По тому, как Черныш опустился в кресло, упоенно прикрыв глаза, смог Алимпиев оценить еще раз богатырское упорство Черныша, который, стиснув зубы, решил преодолеть свою сухопутную натуру.
Начал капитан без обиняков, с прямого вопроса. Черныш встретил его взгляд.
— Коли все ученые будут, — произнес он с широкой улыбкой, — кто станет палубу швабрить и прочее всякое?.. Круглое катать, длинное таскать.
— Я серьезно, товарищ Черныш, — сказал Алимпиев. — Видимо, вы намерены посвятить себя флоту…

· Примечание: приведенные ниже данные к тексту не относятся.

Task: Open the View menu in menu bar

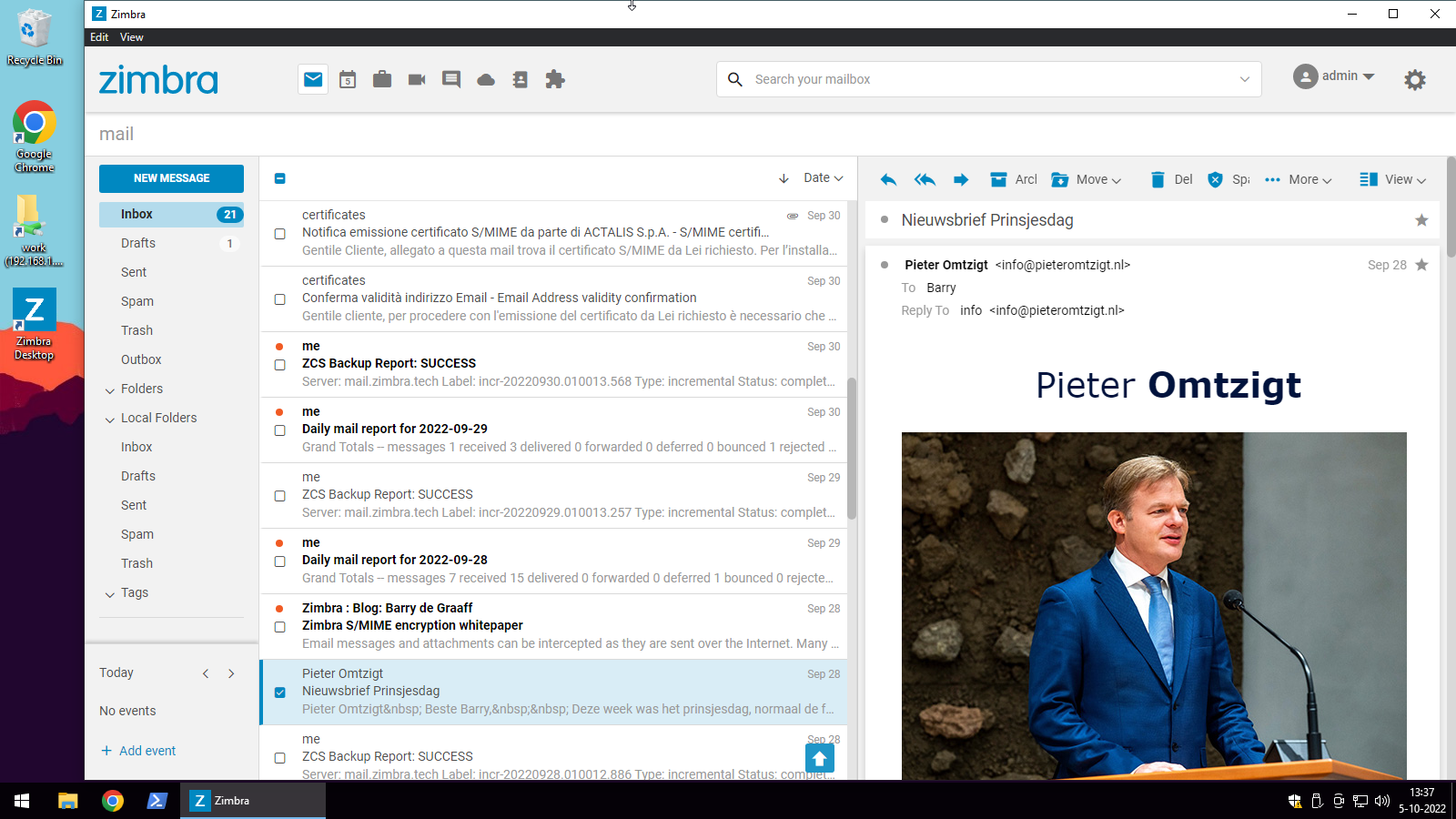Action: pyautogui.click(x=131, y=37)
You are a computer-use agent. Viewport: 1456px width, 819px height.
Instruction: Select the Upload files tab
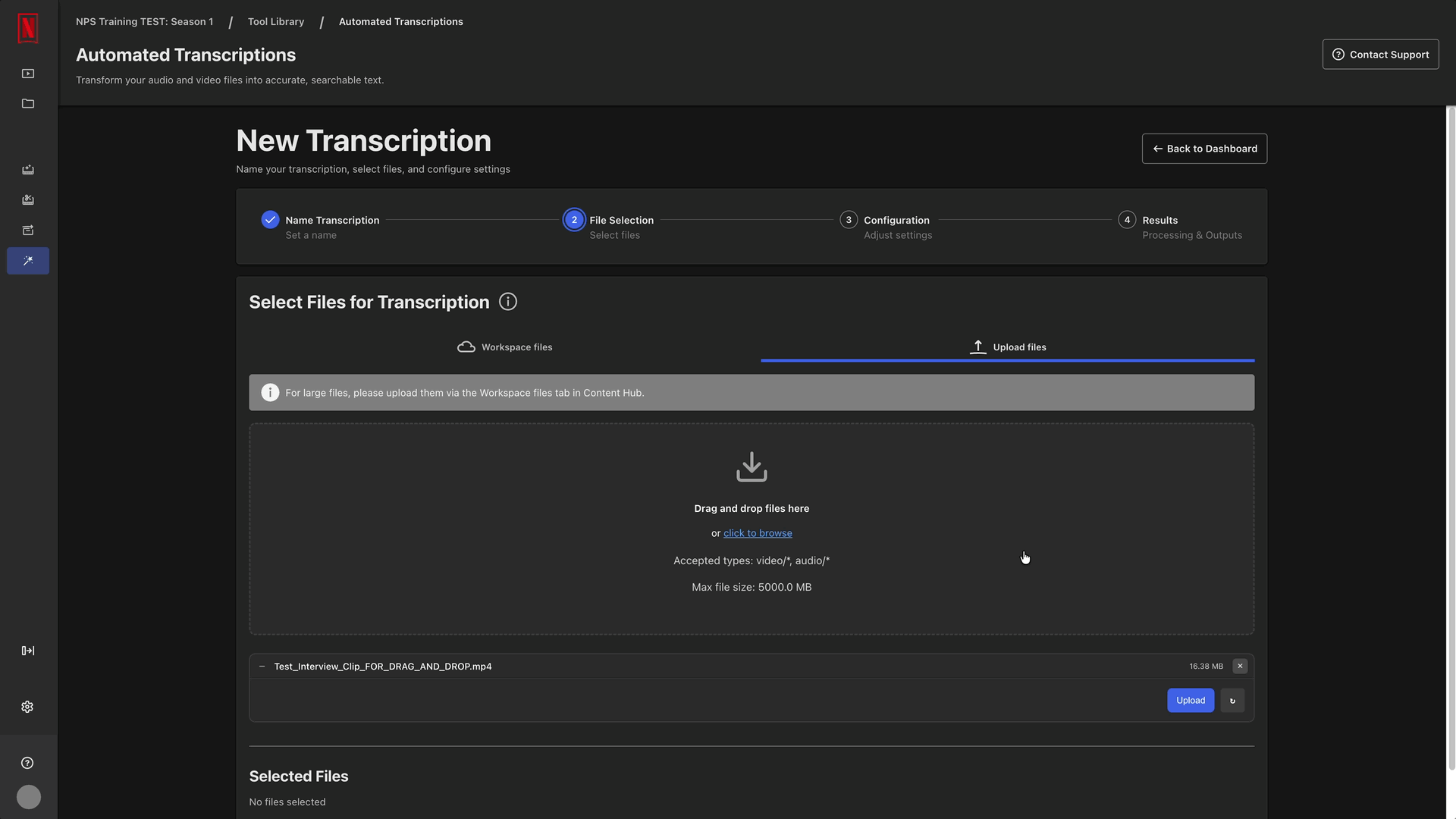tap(1007, 347)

Матрос виновато потупился, словно прося извинения за шутку, и Алимпиев пояснил свою мысль. С такой выдержкой, как у Черныша, многого можно добиться.
— На флоте я не останусь, — ответил Черныш. — Поплаваю еще с год, и уйду.
— Да что вы! — вырвалось у Алимпиева.
Он ушам своим не верил. Ради чего же тогда эти мучения? Зачем пришел Черныш на судно? «Попутчики», — услышал он слова. Может, не так уж неправ Лавада?
— Бывает, — сказал Алимпиев. — Ждет человек невесть чего. Валюты, горы золотые…
Да, нечего строить иллюзии. Далеко не все вокруг — твои товарищи по призванию, влюбленные в море. Втянутый в поток размышлений, Алимпиев не заметил, как потемнело лицо Черныша, от огорчения, от обиды.
— Напрасно вы, Игорь Степанович… Много ли мне нужно, одному…
Да, он в тридцать лет еще не женат. Алимпиев узнал об этом из личного дела и тогда мысленно одобрил Черныша. Что еще запомнилось? После школы пустился бродить по стране. Был чернорабочим на заводе, был возчиком при молочной ферме, плотником на стройке. Нигде подолгу не задерживался.
— Образование у вас ведь среднее?
Алимпиев еще не решался спросить прямо, чего хочет от жизни этот здоровый, ладно скроенный, несловоохотливый парень, какие таит мечты.
— Мы гадаем, — мягко, чуть посмеиваясь, произнес капитан, — мы тут гадаем и в толк не возьмем, что за вечный матрос у нас в экипаже… Значит, вас и море не влечет?